Lazzaro et al identified four patterns of ischemic infarctions when the Percheron artery is occluded. Approximately 43% of their cases presented infarction of both paramedian thalami and midbrain, and in 38% of cases, only damage to paramedian thalami was detected. In ~14% of patients, the damage involved the anterior thalamic nuclei in addition to paramedian thalami and upper midbrain. The least common pattern (5%) was ischemic damage of the bilateral paramedian and anterior thalami; the midbrain was spared in these cases. Moreover, in their work, the “V” sign for the diagnosis of Percheron artery was described; a fluid-attenuated inversion recovery (FLAIR) and diffusion weight imaging sequences in 67% of cases of artery of Percheron infarction with midbrain involvement were found, and this sign supports the diagnosis when present. The “V” sign appears as a distinct pattern of V-shaped hyperintensity on axial FLAIR and/or diffusion weight imaging along with the pial surface of the midbrain adjacent to the interpeduncular fossa.10
Although bilateral ischemic lesions can be seen on MRI, differential diagnoses include inflammatory, infectious, and neoplastic illnesses; particularly, venous infarction and neoplastic lesion do not follow a particular arterial territory.

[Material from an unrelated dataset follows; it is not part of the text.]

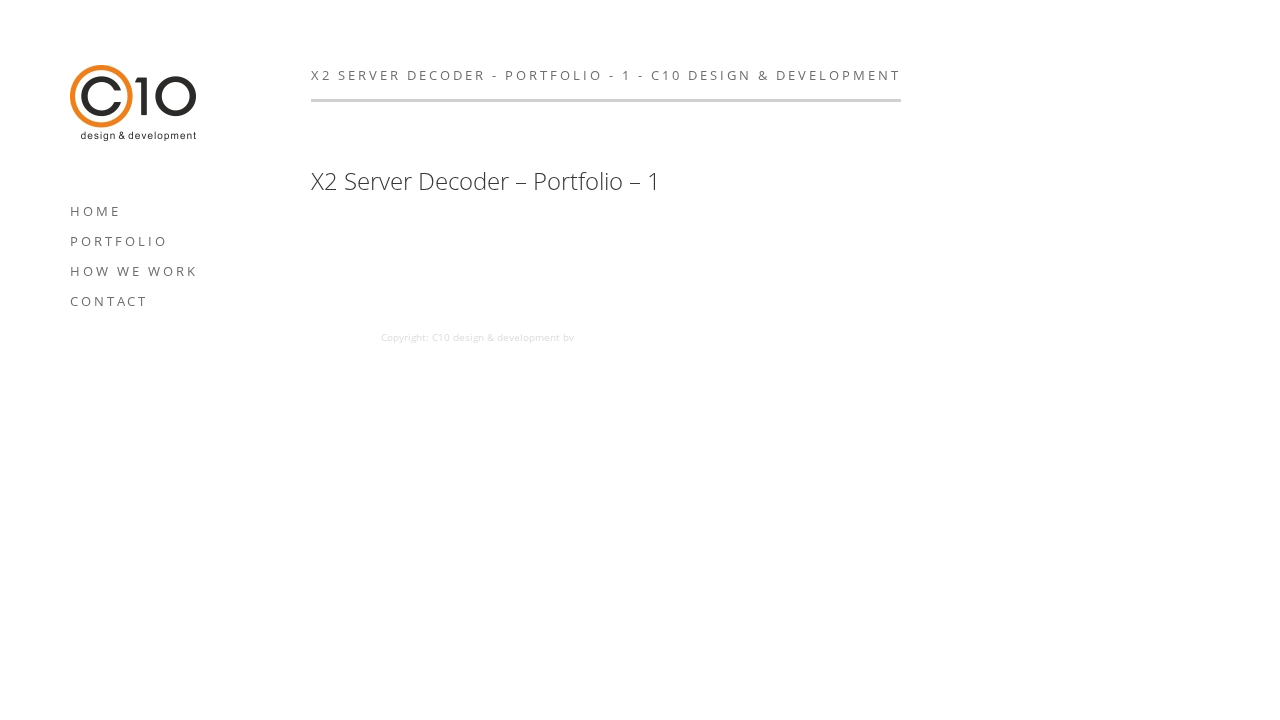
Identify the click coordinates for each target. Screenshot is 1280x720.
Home (95, 211)
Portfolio (119, 241)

However, more often, diagnosis is only clinical; actually, patients with bilateral paramedian thalamic lesions may develop altered sensorium, vertical gaze palsy, and memory impairment. Sudden onset of altered eye movements with partial/complete limitation of vertical gaze, loss of convergence, bilateral internuclear ophthalmoplegia, pseudopalsy of the abducens nerve, and intolerance to light are the characteristics; pupils are frequently abnormal, and pupil size varies depending on the involvement of the Edinger–Westphal nucleus or oculomotor fascicles, descending sympathetic fibers, or some combination of these structures.11–13 Dysarthria, altered consciousness, and motor paresis should alert the clinician to the possibility of ischemia of posterior circulation territory, including the BA. Severe cognitive impairment, amnesic syndrome, and executive dysfunction impairment can occur, which can still be present some months after presentation. Behavioral problems with inappropriate social conduct, apathy, and flattened emotions are also described.14,15
Recently, Arauz et al,16 in a study of 15 consecutive patients with a Percheron artery infarct, described the following seven main clinical patterns: 1) mental status disturbance; 2) behavioral amnesic impairment (confusion, agitation, apathy, or disinhibition); 3) aphasia or dysarthria including any component of language component or slurred speech; 4) ocular movements; 5) motor deficits; 6) cerebellar signs; and 7) other symptoms that are not previously reported (such as hypersomnia, tremors, seizures, and hyperthermia).
The large number of variants of the blood supply in the posterior cranial fossa (especially regarding the presence and size of P1 segments, which give rise to the paramedian arteries) might show that the artery of Percheron is not such an infrequent variant and is most underdiagnosed. The characteristic artery of Percheron infarction may occur in 0.1–2% of all ischemic strokes and in 4–18% of all thalamic strokes.
Stroke due to PA artery occlusion should be suspected in every patient with acute onset of symptoms related to posterior circulation deficit. Diagnosis is firstly clinical, acute neuroimaging may not help in diagnosis, main clinical signs include vertical gaze palsy, alteration in consciousness and cognition. If possible intravenous thrombolysis should be performed, although the intraarterial approach has been described with successful exit.
The authors report no conflicts of interest in this work.